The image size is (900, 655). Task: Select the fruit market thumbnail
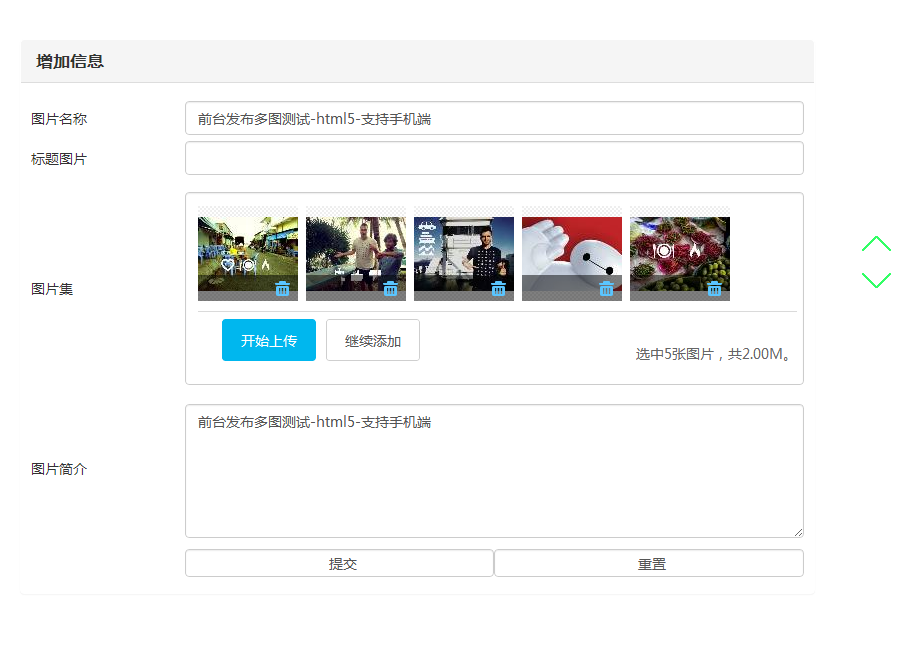coord(680,248)
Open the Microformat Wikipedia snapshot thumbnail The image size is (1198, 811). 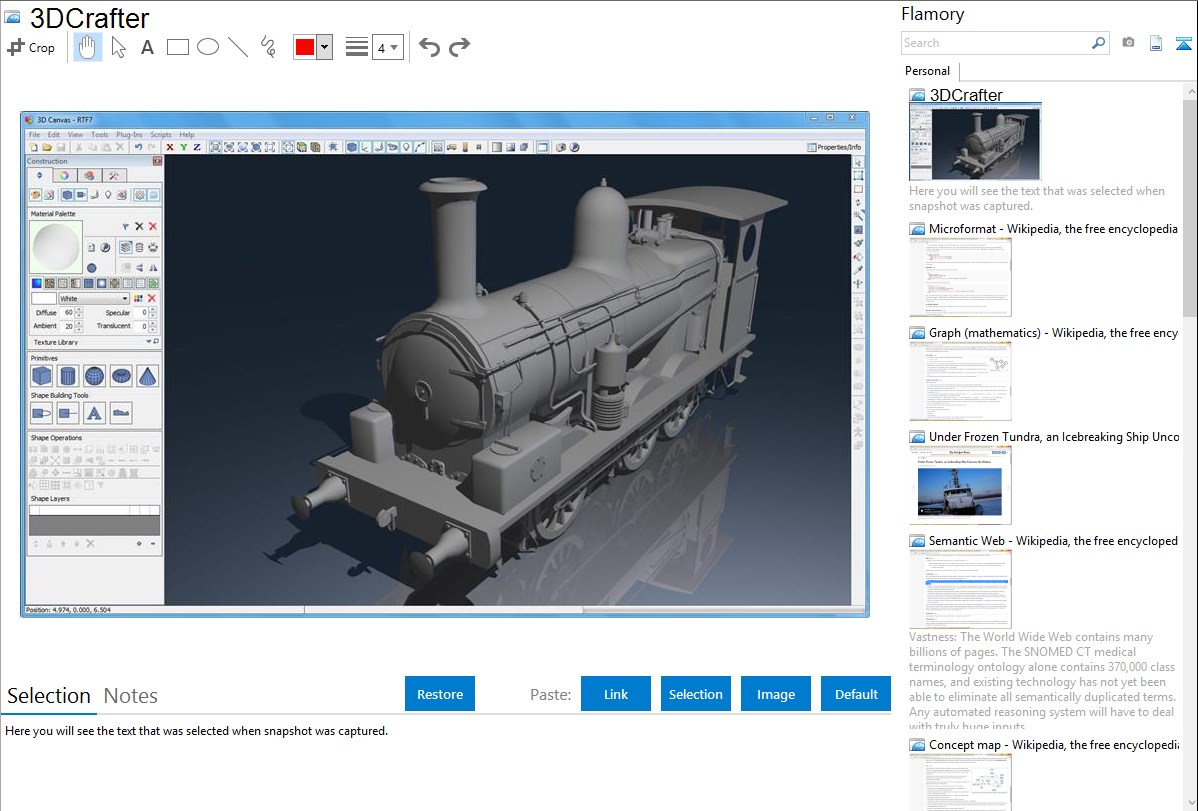point(960,277)
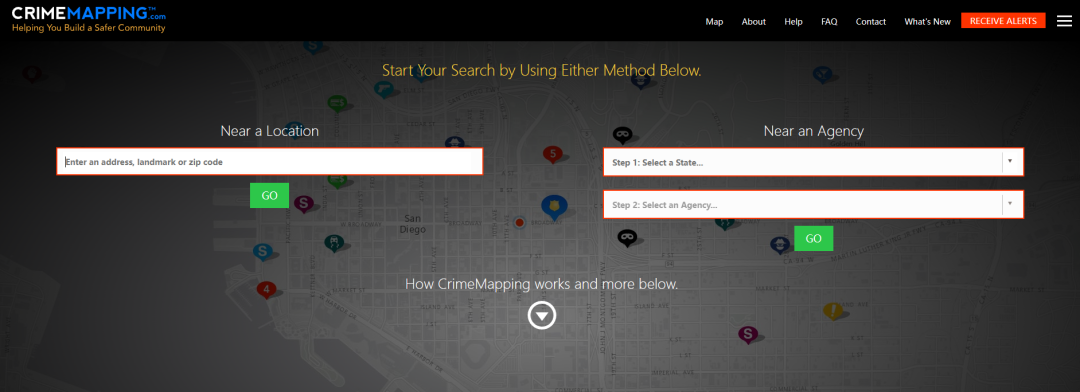Click the yellow exclamation mark map marker
This screenshot has height=392, width=1080.
(x=833, y=311)
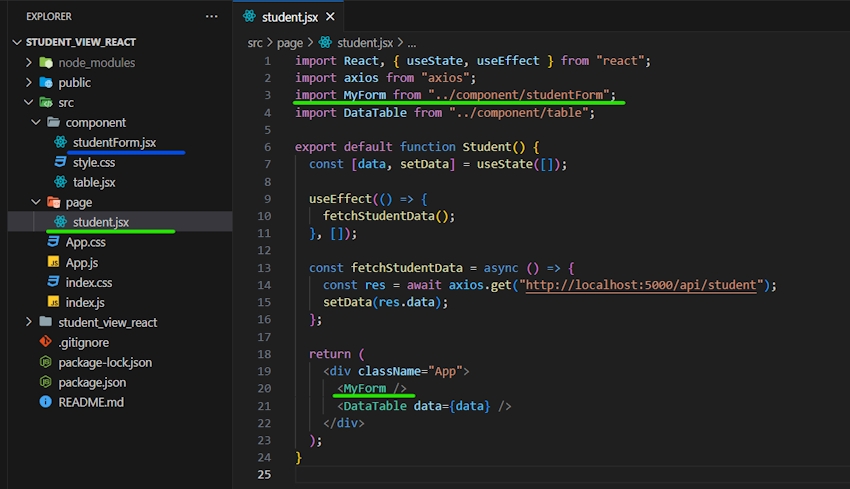Screen dimensions: 850x489
Task: Click the React icon beside table.jsx
Action: point(61,183)
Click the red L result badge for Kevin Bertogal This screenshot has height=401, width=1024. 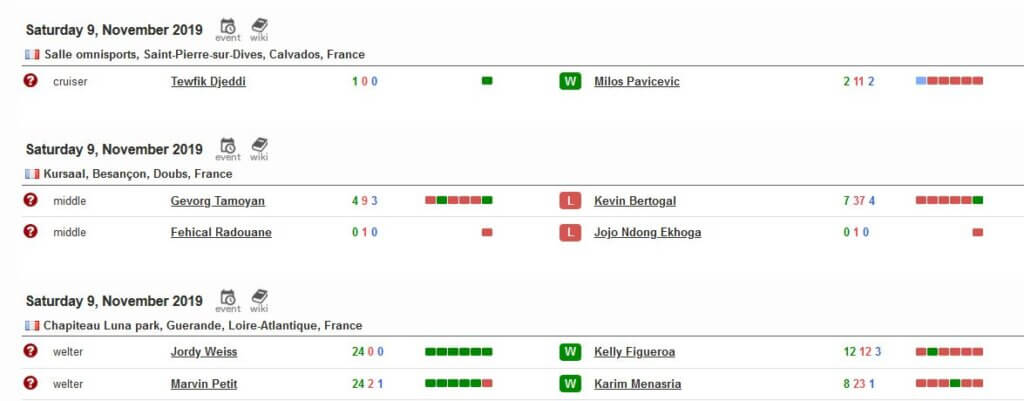tap(570, 201)
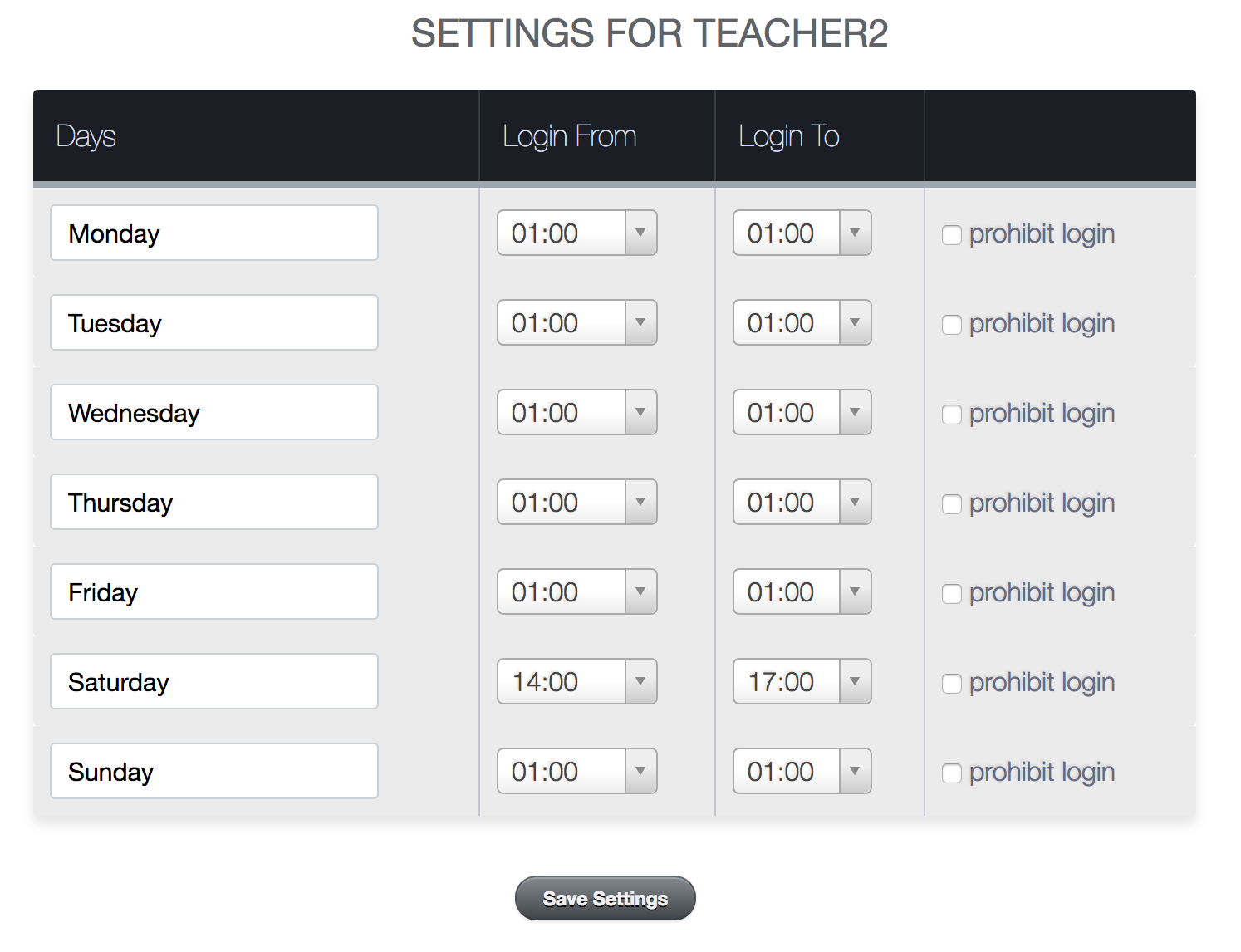
Task: Click the Save Settings button
Action: 605,899
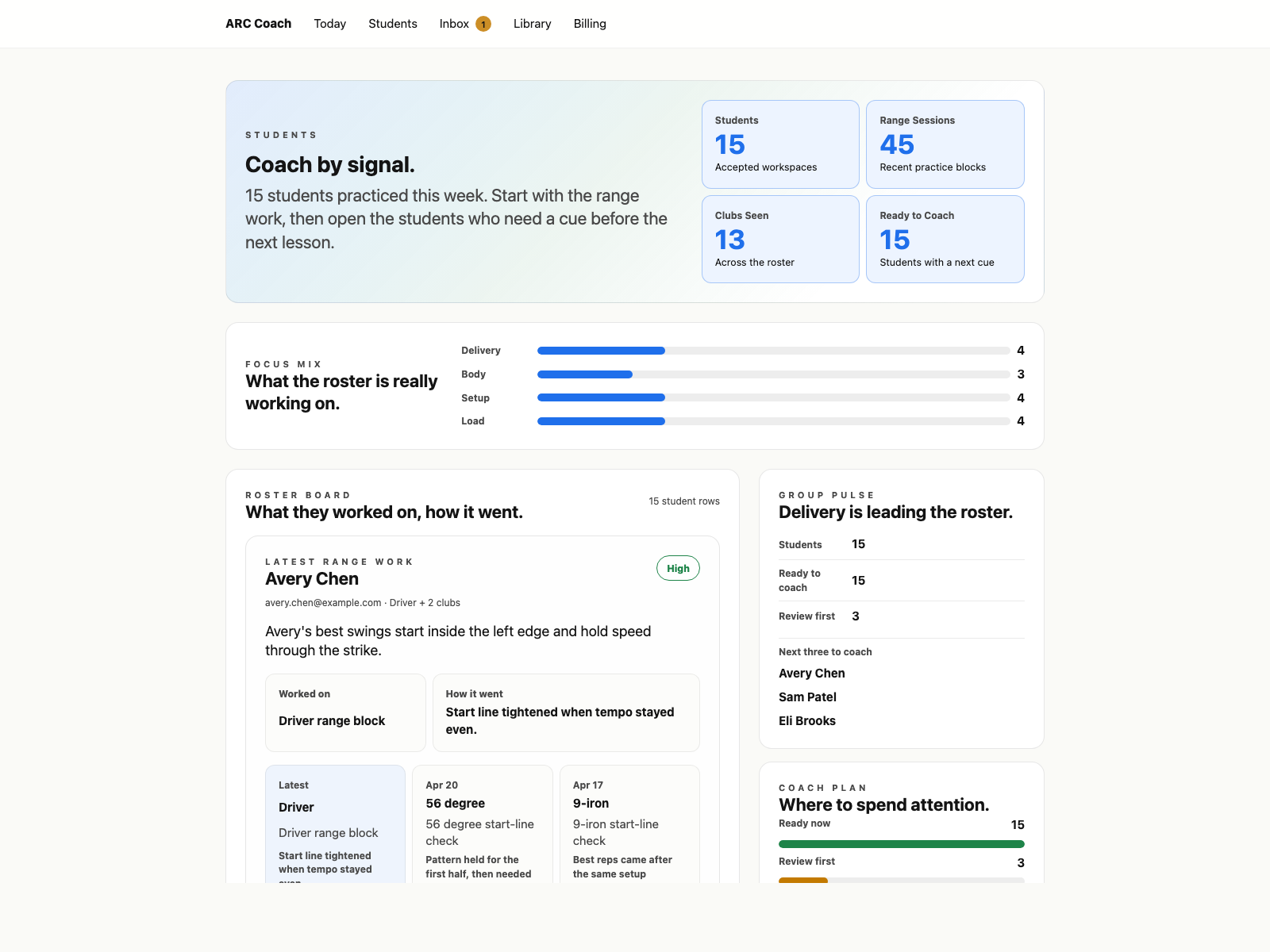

====

Rewrite the records from the start through the line containing "coord(680,248)" as a two-column CSV with the columns instruction and location, giving one row per record. Put each value in a single quoted field, replace line breaks with spaces, and omit the pictures.

instruction,location
"The image size is (900, 655). Task: Select the fruit market thumbnail","coord(680,248)"